[TEXTE DE LA PAGE]

*-*-*

La convention s'exécutait mais par une première lettre du 2 mars 2001, la CAFSA reconnaît que l'équipe mise à sa disposition se trouvait sans emploi depuis 7 semaines, invoquait le ralentissement de " l'exploitation tempête " et les intempéries et proposait au titre de la clause d'adaptation l'exploitation de feuillus en Dordogne et de résineux à SABRES ;

La CAFSA réitérait ses propositions en mars 2001, en expliquant vouloir gérer aux mieux les intérêts réciproques des parties ;

La société PEYROT PSM lui répondait que le travail fourni aux machines spécialement acquises pour répondre à la mission, ne permettait pas de couvrir leur charge financière, que le chantier de SABRES n'était pas adapté à l'abatteuse et que le chantier en Dordogne nécessitait un déplacement d'essai, générateur de nouveaux frais ;

En juillet 2001, la CAFSA apprenant que la grosse pelle avait brûlé, informait le prestataire de trois possibilités, soit d'effectuer un chantier en Sud- Charentes, en cas de nouvelle pelle, soit d'établir un avenant au contrat en cas de transformation de la pelle en simple pelle de nettoyage, soit de limiter l'utilisation au seul porteur, avec ou sans chauffeur, en cas de mise hors- service de la pelle ;

Dans ce courrier, la CAFSA reconnaissait la faiblesse de l'exploitation Gros- Bois rendant difficile l'utilisation d'une équipe lourde mais rappelait qu'elle avait toujours besoin d'une équipe légère sur BAZAS ;

Après avoir reçu lettre de rappel et nouveau programme de coupe et abattage en octobre 2001, la société PEYROT PSM informait son cocontractant en décembre 2001 qu'il avait remplacé le tête de la pelle d'abattage par une nouvelle tête de 65 et qu'il était en mesure d'assurer la mission prévue à la convention ;

La CAFSA faisait, en janvier 2002, de nouvelles propositions d'exploitation de feuillus, pendant un an à CHALONS pour le compte d'une société écossaise et dans la région de SAINTES, pour quelque mois ;

Par lettre du 28 janvier 2002 dans laquelle elle rappelait avoir fait des offres attractives, elle tirait les conséquences du silence de l'entrepreneur et considérait que la convention était résiliée ;

La société PEYROT PSM lui notifiait en retour l'ensemble des griefs qu'elle formait à son encontre à savoir, notamment :

- des chantiers hors secteur,
- des conditions de travail anormales,
- une absence de soutien financier.

*-*-*

[DONNÉES BRUTES]

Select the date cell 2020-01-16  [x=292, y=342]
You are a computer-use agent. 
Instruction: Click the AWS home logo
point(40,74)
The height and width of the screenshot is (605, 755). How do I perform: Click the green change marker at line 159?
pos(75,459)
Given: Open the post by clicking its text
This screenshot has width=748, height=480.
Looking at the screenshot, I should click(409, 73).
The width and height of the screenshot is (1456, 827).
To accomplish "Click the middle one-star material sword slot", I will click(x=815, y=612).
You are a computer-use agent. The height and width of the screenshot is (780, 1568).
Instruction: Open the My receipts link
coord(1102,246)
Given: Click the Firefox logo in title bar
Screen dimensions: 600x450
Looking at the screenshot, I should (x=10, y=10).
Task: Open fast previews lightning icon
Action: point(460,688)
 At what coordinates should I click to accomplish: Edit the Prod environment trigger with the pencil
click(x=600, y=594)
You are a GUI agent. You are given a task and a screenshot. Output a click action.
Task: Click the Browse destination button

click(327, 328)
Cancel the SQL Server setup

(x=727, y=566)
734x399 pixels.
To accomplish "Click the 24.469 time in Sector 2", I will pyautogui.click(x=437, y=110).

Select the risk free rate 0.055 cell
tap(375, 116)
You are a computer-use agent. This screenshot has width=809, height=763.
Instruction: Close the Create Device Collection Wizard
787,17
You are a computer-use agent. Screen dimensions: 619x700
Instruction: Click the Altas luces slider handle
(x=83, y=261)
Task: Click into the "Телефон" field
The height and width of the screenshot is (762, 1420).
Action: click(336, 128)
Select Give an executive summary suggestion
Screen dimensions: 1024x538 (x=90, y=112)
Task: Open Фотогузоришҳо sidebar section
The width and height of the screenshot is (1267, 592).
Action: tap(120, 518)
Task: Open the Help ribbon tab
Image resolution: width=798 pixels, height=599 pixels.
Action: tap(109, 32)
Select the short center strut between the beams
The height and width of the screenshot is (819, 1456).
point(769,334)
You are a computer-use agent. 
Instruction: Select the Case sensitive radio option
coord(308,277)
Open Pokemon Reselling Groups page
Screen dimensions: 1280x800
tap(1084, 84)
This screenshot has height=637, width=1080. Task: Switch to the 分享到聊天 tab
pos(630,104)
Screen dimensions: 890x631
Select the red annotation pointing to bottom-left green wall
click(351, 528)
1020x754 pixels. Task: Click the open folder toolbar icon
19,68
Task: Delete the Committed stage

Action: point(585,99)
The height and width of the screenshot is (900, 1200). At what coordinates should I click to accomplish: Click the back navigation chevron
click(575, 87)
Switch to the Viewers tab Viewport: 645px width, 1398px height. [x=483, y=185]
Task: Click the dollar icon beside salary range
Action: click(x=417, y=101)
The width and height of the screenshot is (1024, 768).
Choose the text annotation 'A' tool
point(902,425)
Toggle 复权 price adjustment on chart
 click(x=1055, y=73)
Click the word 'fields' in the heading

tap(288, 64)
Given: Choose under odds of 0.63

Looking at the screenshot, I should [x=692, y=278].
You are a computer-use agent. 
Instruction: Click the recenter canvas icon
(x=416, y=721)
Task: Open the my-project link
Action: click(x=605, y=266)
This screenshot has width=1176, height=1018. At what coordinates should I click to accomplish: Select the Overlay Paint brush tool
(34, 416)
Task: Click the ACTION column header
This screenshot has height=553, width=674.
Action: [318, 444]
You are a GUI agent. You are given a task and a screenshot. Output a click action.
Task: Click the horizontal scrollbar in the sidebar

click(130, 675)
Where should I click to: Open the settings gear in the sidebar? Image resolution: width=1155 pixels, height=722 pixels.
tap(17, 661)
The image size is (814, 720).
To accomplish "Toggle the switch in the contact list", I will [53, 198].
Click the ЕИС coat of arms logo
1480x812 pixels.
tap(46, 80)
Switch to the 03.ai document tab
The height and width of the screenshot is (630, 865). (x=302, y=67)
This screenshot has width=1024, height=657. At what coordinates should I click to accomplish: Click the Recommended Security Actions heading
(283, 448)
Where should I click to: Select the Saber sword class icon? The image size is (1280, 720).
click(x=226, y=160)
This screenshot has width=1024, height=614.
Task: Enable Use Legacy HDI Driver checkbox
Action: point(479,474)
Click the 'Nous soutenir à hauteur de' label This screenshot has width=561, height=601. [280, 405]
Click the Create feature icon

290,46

*-*-*

[OBJET DE L'EXERCICE]
D'après le texte de la page, par quoi la société PEYROT PSM a-t-elle remplacé la tête de la pelle d'abattage ?

[CORRIGÉ DE L'EXERCICE]
Par une nouvelle tête de 65.